The Association of Independently Owned Financial Professionals (AIOFP) and CHOICE have taken aim at the Quality of Advice Review’s (QAR) final report.
While there have been positive responses to lead reviewer Michelle Levy’s final report among industry bodies, the AOIFP and CHOICE have taken a different view.
AIOFP executive director Peter Johnston has been critical of QAR since its launch, most recently reiterating that the body is “unashamedly and unapologetically” representing the “best interests” of advisers in opposing the review.
Now that Treasury has released the final report, Mr Johnston has once again taken aim at QAR for allowing banks and institutions to re-enter the advice space.
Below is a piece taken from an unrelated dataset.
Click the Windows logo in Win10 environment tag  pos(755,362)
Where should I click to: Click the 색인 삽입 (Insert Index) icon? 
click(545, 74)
“As we have pointed out on my occasions, Ms Levy has cleverly and strategically offered something to all stakeholders but it has always been contingent on giving the banks and institutions a ‘free kick’ back into mainstream advice without adequate protection for consumers in place,” he said.
“Thankfully, Ms Levy’s views are just that, her views. Let’s don’t forget Ms Levy was appointed by the Liberal Party who are very close to the institutions. We expect the minister will ‘cherry pick’ some of the ideas and bin the rest. A waste of nine months where this time could have been used more productively in our view.”
Mr Johnston also restated the AIOFP’s view that “the institutions should not be allowed to masquerade or disguise what consumers deem to be ‘advice’”.
“The recommendations are contrary to the recent High Court judgement in the Westpac case where all judges unanimously ruled Westpac’s actions were compromising consumer protection,” he said.
“We think the best outcome is to give the institutions legislative carve out allowing staff to give product information to consumers, nothing more.”
Meanwhile, consumer advocacy group CHOICE declared the QAR recommendations a “recipe for another royal commission”.
CHOICE chief executive Alan Kirkland slammed the report, also calling out the banks and super funds as the “greatest beneficiaries”.
“This report is a recipe for another royal commission. The radical changes that it recommends will expose consumers to unacceptable risk when obtaining financial advice from a bank or super fund,” Mr Kirkland said.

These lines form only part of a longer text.